What to do:
- 1) Which 1982 movies does the post on 1982 films list in the sentence beginning "At the time, 25 years had passed"?
- 2) How would you render this sentence from the post on 1982 films in Spanish: "BLADE RUNNER doesn't need nostalgia – it's amazing all on its own without the filter of time buffing the edges off."
- 3) Can you reproduce the post on 1982 films from "(And this is" to "Part II here.)"?

Page:

My New Year’s Resolution this year was to write more features and editorial articles.  I’m taking much of this from Film Critic HULK at Badass Digest, who, in my opinion, offers some of the finest movie discussion on the Internet right now.  Now, I have no idea whether or not this will develop into a column.  In fact, you could see it as a continuation of a column that Drew McWeeny started in 2007, which was our 1982 retrospective.  At the time, 25 years had passed since that wonderful genre year, with movies like E.T., BLADE RUNNER, John Carpenter’s THING remake, POLTERGEIST, TRON, THE ROAD WARRIOR (MAD MAX 2 to those of you across the pond), and many others.  It was a great year for geek movies, and many of our readers now weren’t even born then so if you think this is just some trip down memory lane by some balding geek then feel free to click away.  In fact, I want to make this something of a nostalgia-free zone anyway, but I’ll get to that in a minute.

(And this is an aside, but if you want to read a tremendously great breakdown of POLTERGEIST, go to Badass Digest and read Devin Faraci’s write-up about the film, the controversy behind its making, and the legacy that makes the film an undisputed horror classic 30 years later.  A two-part article, read Part I here and Part II here.)

So, CLASS OF ‘82 is an attempt to talk about those great movies that year with some kind of analysis, a little (but not much) retrospective, and an exploration of why those films are not only as beloved as they are, but why they turned out as good as they did.  It’s easy to look back through the years with fond memories of childhoods past and better times, but I actually want to avoid that if possible, because, simply put, these movies are great without all that extraneous bullshit.  BLADE RUNNER doesn’t need nostalgia – it’s amazing all on its own without the filter of time buffing the edges off.  I’ve already been down memory lane when it comes to a movie like E.T.  That’s not what this is about, and if I ever decide to write something about E.T. again I’ll do my best to avoid all that and concentrate on just what makes that movie work as well as it does.  What’s much more likely, though, is that I’ll skip that one altogether, or have someone else write something if they’re interested, because I think I’ve said all I need to say on that movie at this point.  So…

I’ve been under the weather this past week, so I haven’t been posting at full strength.  Plus, it’s just a slow news cycle in general for movie news – if it’s not a best of list or Oscar talk, most news is held off until February or so.  So I’ve been spending much of the time watching movies at home, and this week STAR TREK: NEMESIS was on cable, so I watched it.  I hadn’t seen it since release, and I remember it as being pretty bad – nowhere near the cinematic horror show of INSURRECTION, but close.  NEMESIS finds a way to screw up a Tom Hardy performance as the villain, and the fact that he pulled his career out of this tragedy says a hell of a lot about his skills as either an actor or self-promoter, I’m not sure which.  But this time, maybe it was the cold rattling my brains, NEMESIS didn’t play that badly.  I’m under no illusions – I recognize NEMESIS as a terrible movie – but for someone just looking for something to play in front of me while I coalesced, NEMESIS was just the ticket.

Data extract:
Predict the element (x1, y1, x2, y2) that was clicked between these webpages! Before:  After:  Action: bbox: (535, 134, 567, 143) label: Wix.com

The responses:
- 1)
E.T.
BLADE RUNNER
John Carpenter's THING remake
POLTERGEIST
TRON
THE ROAD WARRIOR

- 2) BLADE RUNNER no necesita nostalgia: es asombrosa por sí sola, sin que el filtro del tiempo le lime las aristas.

- 3)
(And this is an aside, but if you want to read a tremendously great breakdown of POLTERGEIST, go to Badass Digest and read Devin Faraci’s write-up about the film, the controversy behind its making, and the legacy that makes the film an undisputed horror classic 30 years later.  A two-part article, read Part I here and Part II here.)